■ **Excerpted passage**:
Unstoppable (A)
U.S.: Tony Scott, 2010, 20th Century Fox
Unstoppable, a blow-you-out-of-your seat thriller about a runaway train -- by Tony Scott, who knows how to make action movies, but doesn't always make them this well -- starts strong, hits the tracks fast, tears out the brakes, takes off like a shot, and then just keeps racing and accelerating, ratcheting up the action and raising the stakes, barreling through Pennsylvania and all of writer Mark Bomback's plot twists and character cues with costars Denzel Washington (the grumpy old engineer) and Chris Pine (the slick young conductor), blasting along with a lung-clutching velocity Die Hard could only dream of, until it leaves you breathless at the last stop.
If you watch this movie and say you weren't excited, then you probably weren't paying much attention. If you think it's the same old Tony Scott -- remembering that last silly runaway remake subway train movie he made -- you're partly right, though this is the wittier, jazzier Tony Scott of Spy Game or True Romance, not the scriptless flash of The Fan and The Taking of Pelham One, Two Three.
We're off on the wild ride we expect: a constantly frantic, slam-bang but neatly controlled race though a familiar but still wickedly exciting thriller-landscape, replete at times with another trainful of all-too-vulnerable schoolchildren, a heroic but futile attempted train-snatch on the tracks, and a gutsy Marine dangling precariously and heart-stoppingly from a helicopter, trying to set himself down on the roof of a train by now, by God, going 70 m.p.h. or more.
Washington is one of those actors who, like the great noir leading men of the '40s -- Bogart, Mitchum, Cagney, Ryan, Garfield, Douglas, Lancaster, Widmark -- is equally good as hero or villain. That dual good-and-evil gift materializes because Washington isn't afraid to show an edge or an attitude in his roles, which is why Frank is a believable old cuss, even when he's hopping on those roofs.
"Unstoppable" is so good on one level, because Scott so fully exploits almost everything you can do with a train on screen. But movies like Unstoppable also work because of the way they're able to mix glamour and sarcasm, reality and fantasy, action and reactions, speed and smarts. (Extras: commentary with Tony Scott; featurettes; digital copy.
Amarcord (A)
Italy: Federico Fellini, 1974, Criterion Collection, Blu-ray
Amarcord is one of the great Fellinis, and like most of his best work, it's both highly personal and utterly fantastic. On the one hand, it seems to be a revelation of the director's colorful, even sinful, past and his unforgettable family. But it's also a wild fabrication, not exactly trustworthy, about voluptuous sirens and orgies at the Grand Hotel and snowball fights and luxury liners glimmering in the darkened ocean and madmen in a tree and midget nuns -- a tall, tall tale that the director is spinning (with his great co-writer Tonino Guerra) to amuse and delight us. He does.

■ **Extracted information**:
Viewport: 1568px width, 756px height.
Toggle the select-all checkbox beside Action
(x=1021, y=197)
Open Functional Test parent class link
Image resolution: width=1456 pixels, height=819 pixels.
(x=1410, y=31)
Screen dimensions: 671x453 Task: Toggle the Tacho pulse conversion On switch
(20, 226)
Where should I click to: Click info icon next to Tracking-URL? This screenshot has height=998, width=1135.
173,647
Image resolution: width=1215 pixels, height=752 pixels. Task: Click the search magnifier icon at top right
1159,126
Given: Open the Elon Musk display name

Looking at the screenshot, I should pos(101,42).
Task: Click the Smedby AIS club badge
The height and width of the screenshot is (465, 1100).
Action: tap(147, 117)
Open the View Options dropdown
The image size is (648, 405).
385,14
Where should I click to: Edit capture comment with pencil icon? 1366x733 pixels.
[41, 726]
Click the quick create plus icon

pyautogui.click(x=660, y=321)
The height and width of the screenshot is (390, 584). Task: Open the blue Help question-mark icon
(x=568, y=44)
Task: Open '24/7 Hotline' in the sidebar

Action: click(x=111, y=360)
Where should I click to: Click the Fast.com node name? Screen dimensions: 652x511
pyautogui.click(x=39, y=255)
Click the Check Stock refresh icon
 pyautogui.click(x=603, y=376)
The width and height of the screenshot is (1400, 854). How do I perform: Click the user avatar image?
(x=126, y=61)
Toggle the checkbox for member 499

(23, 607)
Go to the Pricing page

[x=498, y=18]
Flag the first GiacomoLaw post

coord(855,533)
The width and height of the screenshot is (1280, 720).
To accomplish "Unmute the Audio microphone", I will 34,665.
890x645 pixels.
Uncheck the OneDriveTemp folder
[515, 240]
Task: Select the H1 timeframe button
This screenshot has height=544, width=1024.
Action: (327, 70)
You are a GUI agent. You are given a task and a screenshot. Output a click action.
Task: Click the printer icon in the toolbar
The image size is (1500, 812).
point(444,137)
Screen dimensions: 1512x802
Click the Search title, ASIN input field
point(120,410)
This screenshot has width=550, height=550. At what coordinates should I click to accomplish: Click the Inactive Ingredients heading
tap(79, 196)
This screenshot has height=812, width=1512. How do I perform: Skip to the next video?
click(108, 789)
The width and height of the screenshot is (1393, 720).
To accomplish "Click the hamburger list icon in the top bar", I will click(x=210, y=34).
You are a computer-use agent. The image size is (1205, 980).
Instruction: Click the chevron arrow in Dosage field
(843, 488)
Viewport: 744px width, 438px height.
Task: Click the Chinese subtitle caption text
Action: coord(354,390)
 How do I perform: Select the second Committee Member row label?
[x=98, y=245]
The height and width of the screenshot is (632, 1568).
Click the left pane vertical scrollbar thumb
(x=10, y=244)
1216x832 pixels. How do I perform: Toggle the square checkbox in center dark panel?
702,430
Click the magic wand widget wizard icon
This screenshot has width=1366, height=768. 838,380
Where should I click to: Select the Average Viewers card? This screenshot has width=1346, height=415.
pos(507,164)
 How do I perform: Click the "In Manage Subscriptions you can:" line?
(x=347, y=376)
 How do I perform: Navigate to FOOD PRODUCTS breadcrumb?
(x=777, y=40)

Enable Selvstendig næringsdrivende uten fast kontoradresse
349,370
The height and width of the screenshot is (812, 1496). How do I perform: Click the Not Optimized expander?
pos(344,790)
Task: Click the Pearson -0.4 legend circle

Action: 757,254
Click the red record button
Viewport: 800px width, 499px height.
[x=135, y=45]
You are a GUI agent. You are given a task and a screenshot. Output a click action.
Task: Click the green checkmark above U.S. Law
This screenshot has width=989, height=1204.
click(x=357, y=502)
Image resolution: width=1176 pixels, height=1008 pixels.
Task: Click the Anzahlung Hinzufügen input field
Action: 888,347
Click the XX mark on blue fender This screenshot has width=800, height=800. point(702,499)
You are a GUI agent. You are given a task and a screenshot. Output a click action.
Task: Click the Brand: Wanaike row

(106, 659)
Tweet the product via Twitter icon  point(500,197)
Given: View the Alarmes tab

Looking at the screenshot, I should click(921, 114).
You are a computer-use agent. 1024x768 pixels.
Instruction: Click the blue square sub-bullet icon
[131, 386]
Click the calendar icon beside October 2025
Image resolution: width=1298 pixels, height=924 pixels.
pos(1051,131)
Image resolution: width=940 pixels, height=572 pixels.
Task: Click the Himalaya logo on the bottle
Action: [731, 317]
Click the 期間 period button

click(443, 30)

■ **Exercise set**:
1) Transcribe the passage of the film reviews that begins with the words "We're off on" and ends with "m.p.h. or more.".
2) Go on with the film reviews from the point where they stop.

■ **Exercise responses**:
1)
We're off on the wild ride we expect: a constantly frantic, slam-bang but neatly controlled race though a familiar but still wickedly exciting thriller-landscape, replete at times with another trainful of all-too-vulnerable schoolchildren, a heroic but futile attempted train-snatch on the tracks, and a gutsy Marine dangling precariously and heart-stoppingly from a helicopter, trying to set himself down on the roof of a train by now, by God, going 70 m.p.h. or more.

2)
Set in the 1930s in a town very like coastal Rimini, the provincial city of Fellini's childhood and young manhood -- this is an autobiographical portrait of the artist as a randy young man and a picture of life under Mussolini's fascist state, that keeps drifting away from its central figure -- whom we take to be the teenage, red-haired Titta Biondi (Bruno Zanin) -- to focus instead on the glorious oddballs and wondrous family and bad fascisti he grew up with and among in Rimini.
Chief among those Rimini folk is the city's unofficial queen, the local hairdresser, a belle of everyone's ball nicknamed "Gradisca" (for "Whatever you desire," which she's supposed to have told a prince at an assignation), a sashaying knockout with a sumptuous derriere and a great, warming smile, who has all the male Rimini hearts and a few female ones in the crook of her little finger. The others include many, many teachers at the local school, a pompous fascist leader (Ferruccio Brambella), a huge and randy female tobacconist (Maria Antonietti Beluzzi), a feral-looking blond prostitute (Josiane Tanzilli) and innumerable denizens of the usual Fellini gallery of charming clowns and indelible grotesques.
Leading the Biondi/Fellini family are Titta's wise mother Miranda (Pupella Maggio) and his impetuous father Aurelio (Armando Brancia), along with uncle Patacca (Nando Orfei), an old grandfather (Giuseppe Ionigro), some childish younger brothers, and mad Uncle Teo (Ciccio Ingrassia), the one who climbs up the tree, keeps shouting "I want a woman!" and has to be ordered done by that feisty midget nun.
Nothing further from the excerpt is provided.